O filme sobre a história de amor de Elisa e Marcela, duas mulheres espanholas que, em 1901, conseguiram casar pela Igreja depois de enganarem um padre na Corunha, anunciado em 2018, vai estrear numa série de cinemas selecionados em Espanha a 24 de maio. Depois disso, e de forma a antecipar o aniversário daquele que ficou conhecido na época como o “casamento sem homem”, a longa-metragem da realizadora Isabel Coixet produzida pela Netflix, chegará à plataforma de streaming a 7 de junho. As duas mulheres casaram a 8 de junho de 1901.

“Elisa y Marcela”, protagonizado por Natalia de Molina e Greta Fernández, foi rodado a preto e branco entre a Catalunha e a Galiza e inclui cenas sobre a vida do casal em Portugal. O filme relata como Elisa Sanchez e Marcela Garcia se conheceram em 1885 na escola onde estudavam, e como “uma grande amizade” se transformou numa relação vivida “às escondidas”, refere o comunicado divulgado pela Netflix em Espanha. Foi por causa da necessidade de esconderem o que os outros achavam ser proibido que as duas mulheres decidiram “traçar um plano” e fazerem-se passar por um casal heterossexual.

O cartaz oficial de “Elisa y Marcela” foi divulgado esta semana pela Netflix em Espanha

Depois de desaparecida durante algum tempo, Elisa regressou com o cabelo cortado e transformada em Mario. Fazendo-se passar por homem e com uma certidão de nascimento falsa, conseguiu casar com Marcela no verão de 1901. Quando o caso foi descoberto, as duas foram obrigadas a fugir das autoridades espanholas. Mudaram-se então para o Porto, onde acabaram por ser detidas em agosto desse mesmo ano.
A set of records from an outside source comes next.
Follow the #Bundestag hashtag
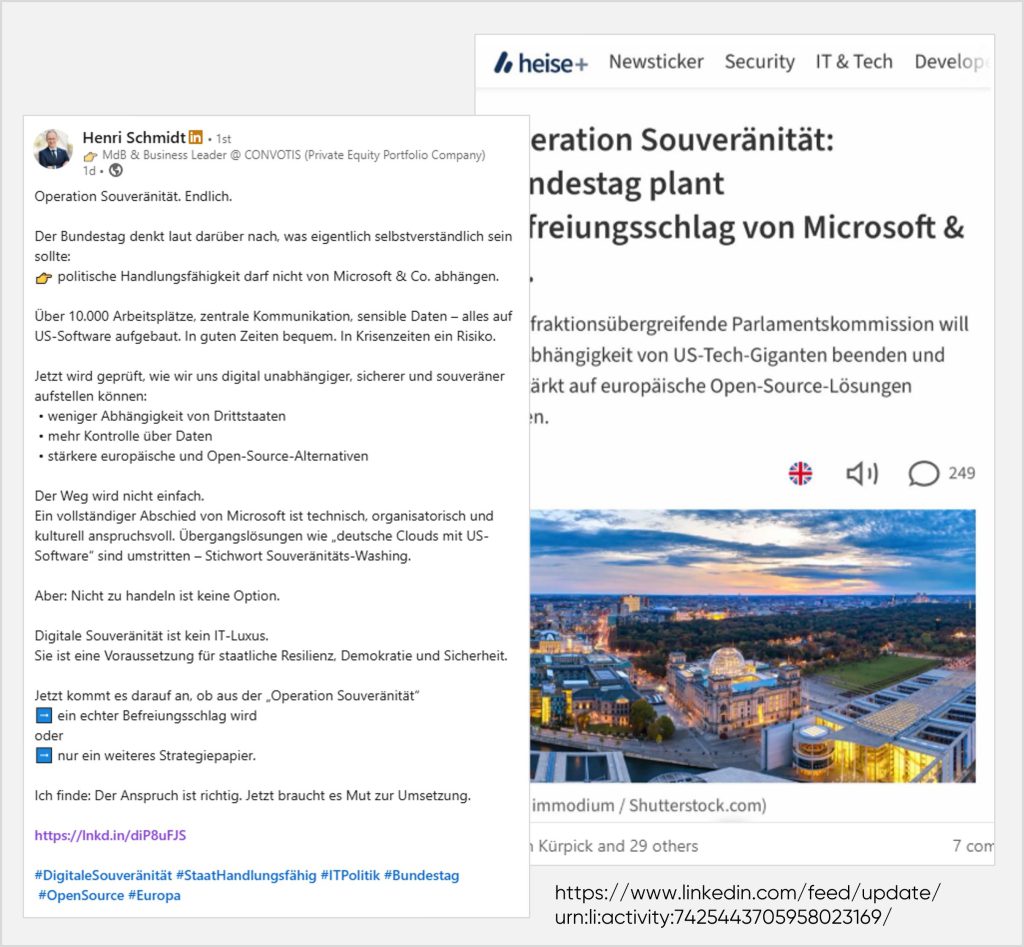 (x=421, y=874)
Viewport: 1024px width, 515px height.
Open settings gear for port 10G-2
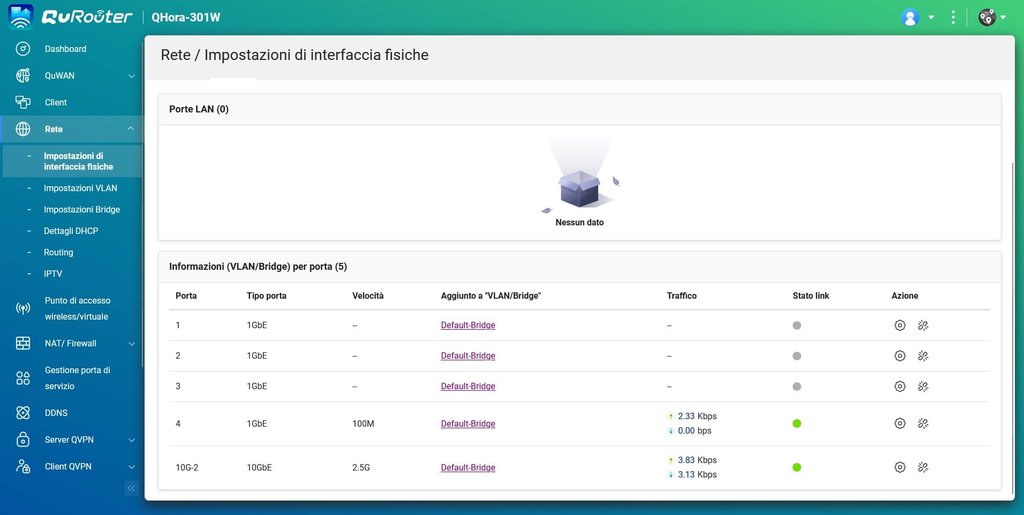(x=899, y=467)

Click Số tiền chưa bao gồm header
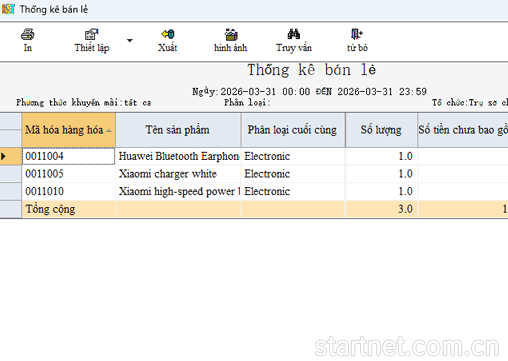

Contactada pelo Observador, a Netflix em Espanha confirmou que o filme, que conta ainda com a participação de atores como Tamar Novas, Sara Casasnovas, María Pujalte, Francesc Orella, Manolo Solo e Lluís Homar, mostra também a vida do casal na prisão etambém o apoio dado pela população portuguesa, sobretudo no Porto.

É, aliás, em Portugal que o rasto das duasse perde. Pressionadas pela imprensa depois de Marcela ter tido uma filha no início de 1902, terão partido para a Argentina no verão. Pouco se sabe da sua vida do outro lado do Atlântico. Sobre o que se passou depois dessa data, foi recentemente editado pela Porto Editora um livro de ficção da autoria de Alberto S. Santos, Os Amantes de Buenos Aires, que procura reconstruir o que ainda ninguém conseguiu descobrir sobre o único casamento entre pessoas do mesmo sexo na Igreja em Espanha.